YOU could do worse than give the St Vincent de Paul Society a few bob this Christmas. There are many, many people in this town whose misery falls outside the scope of the social welfare system and the SVP has a proven track record of reaching them.
Personally, I think the concept of relative poverty is mostly a nonsense. The idea that poverty in Ireland is increasing as unemployment falls just brings the whole poverty debate into disrepute.
But there is absolute poverty even if there is less of it.
A lot of it is not just about lack of money. It may be about other things like addiction, family breakup, sickness, both mental and physical, and just plain being outside the mainstream ways of doing things.
I have seen children in areas of this city who are malnourished. Why are they hungry? Because they are living with people who haven’t got their act together, who themselves are worn down by their own problems so much that they don’t give their children the attention that they need.
There are a thousand scenarios. Each more complex than the last. It takes more than a big building with glass counters handing over money to reach this type of poverty.

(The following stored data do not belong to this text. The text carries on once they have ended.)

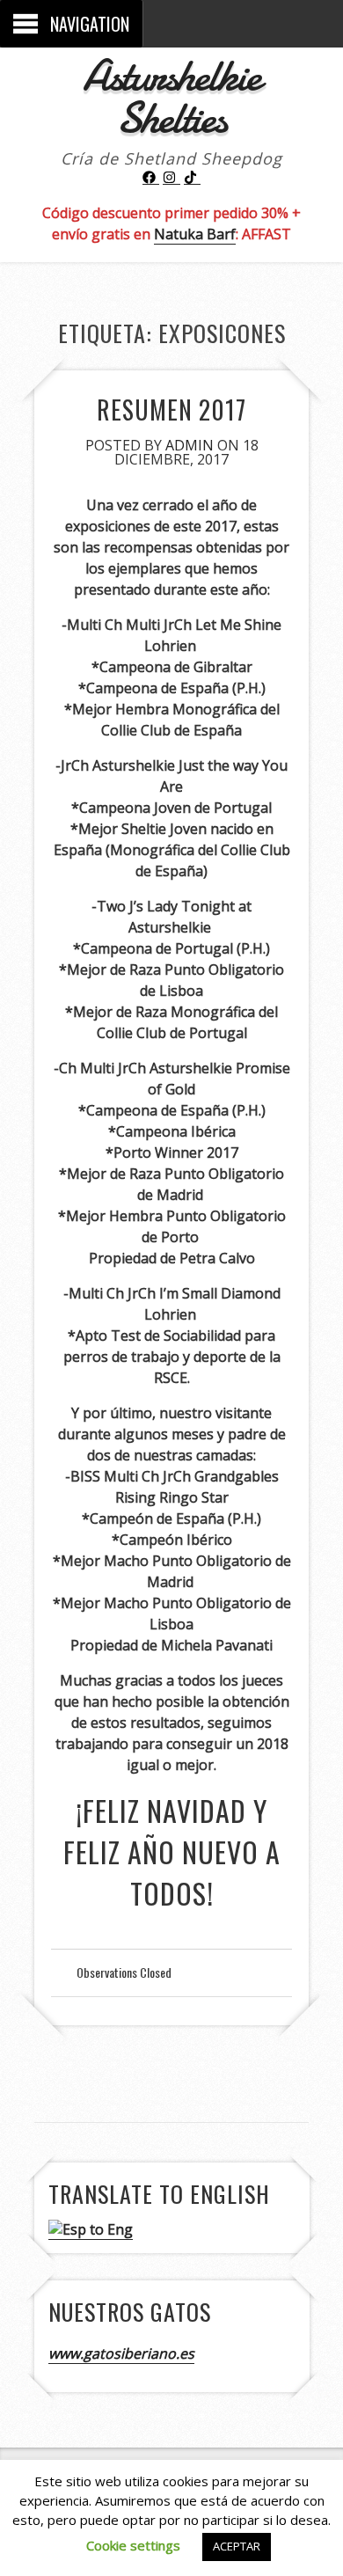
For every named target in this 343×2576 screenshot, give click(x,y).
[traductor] (90, 2230)
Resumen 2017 (171, 410)
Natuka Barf (195, 234)
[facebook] (151, 178)
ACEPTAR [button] (236, 2546)
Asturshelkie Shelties (171, 97)
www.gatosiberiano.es (121, 2353)
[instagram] (171, 178)
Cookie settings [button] (133, 2545)
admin (189, 445)
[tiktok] (192, 178)
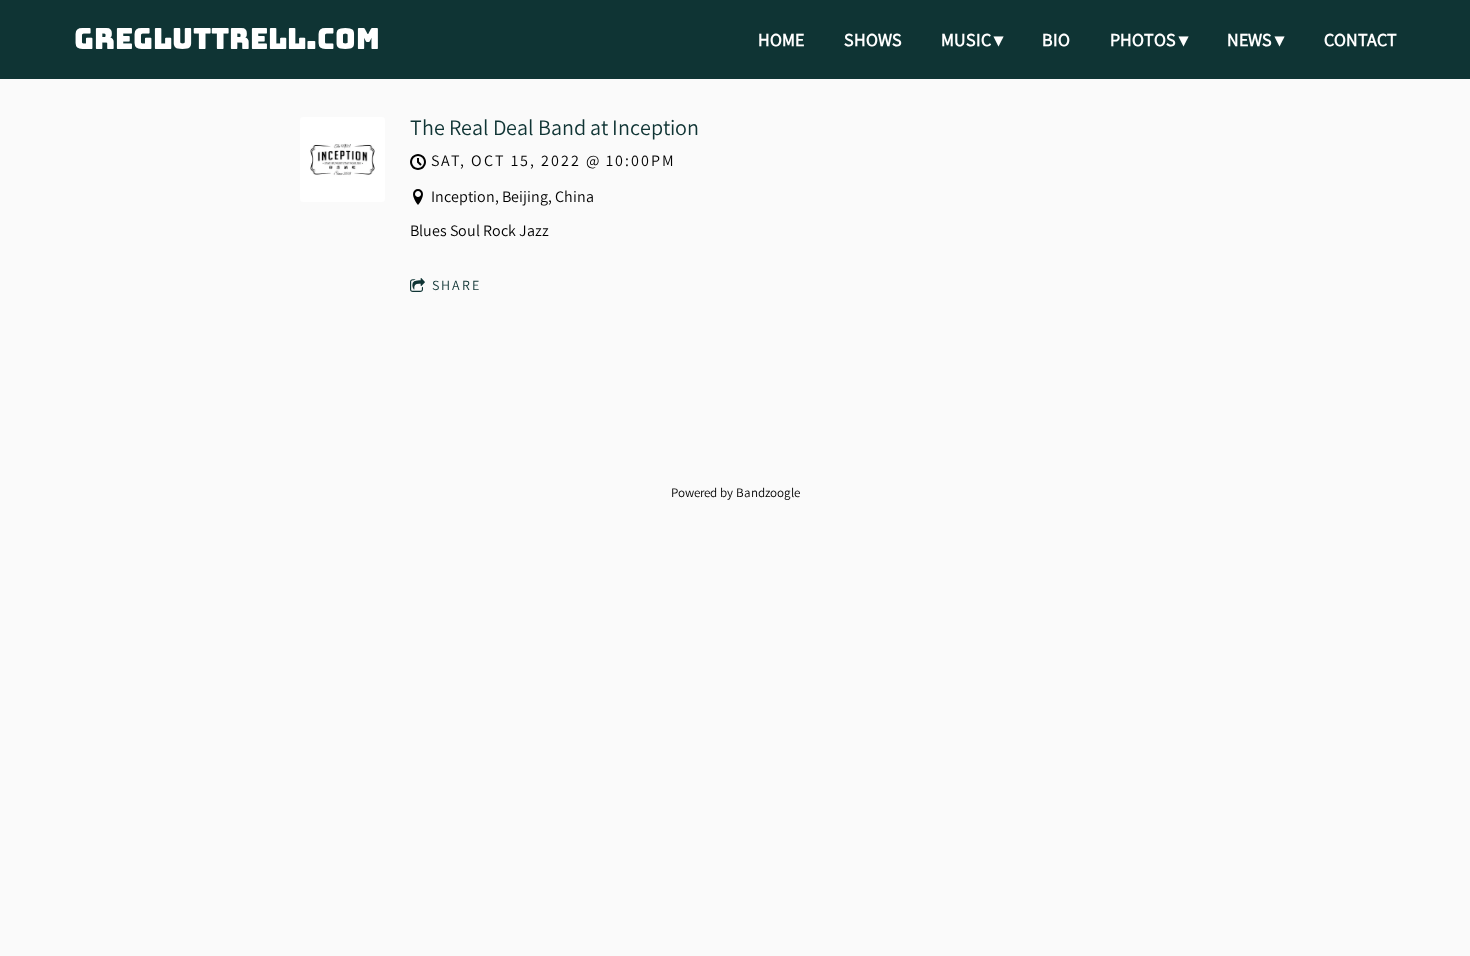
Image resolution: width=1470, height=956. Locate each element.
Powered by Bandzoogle (735, 492)
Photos (1143, 39)
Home (781, 39)
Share (456, 285)
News (1249, 39)
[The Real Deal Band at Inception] (342, 196)
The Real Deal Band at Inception (554, 127)
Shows (873, 39)
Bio (1056, 39)
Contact (1360, 39)
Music (966, 39)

It takes a personal touch, a direct local knowledge and basic compassion. The SVP provide this bridge, as do others like Simon, Focus and even NALA (Adult Literacy). A few bob can make a big difference.
Bertie’s mad promise
I HAVE a picture in my my mine of Bertie standing at the podium in the General Assembly in the UN and promising that Ireland would reach the 0.7% of GNP aid target by 2007.
I thought then, looking at Bertie’s beaming face, that the Government had had a rush of blood to the head and had made a promise that would be very hard to fulfil. And I was right.
I hate to be nice to the Government here, but they really have let themselves down badly in the spin stakes. Because the record of this Government on Overseas Development Aid (ODA) has been absolutely fantastic.
In 1997 our ODA stood at €96m. Next year it will be €535m. Per head of population only five countries in the world give more ODA than Ireland.
The Government have allowed themselves to be crucified on the cross of the 0.7% aid target. The NGOs have (ungallantly) waded in to land the boot.
Nobody seems to mention the fact that the 0.7% target has been an utter failure in getting the rich countries to come up with the cash. Of the 22 OECD countries, only four have reached the target.
This is because GNP is a measure of national wealth. It is not a measure of how much money each Government has.
A better target would be, for example, 1% of tax receipts, where each state would be required to spend a fixed amount of what they collect.
Instead of embracing common sense we have a rancorous argument that doesn’t reflect our achievements. And doesn’t do much for the poor of the world either.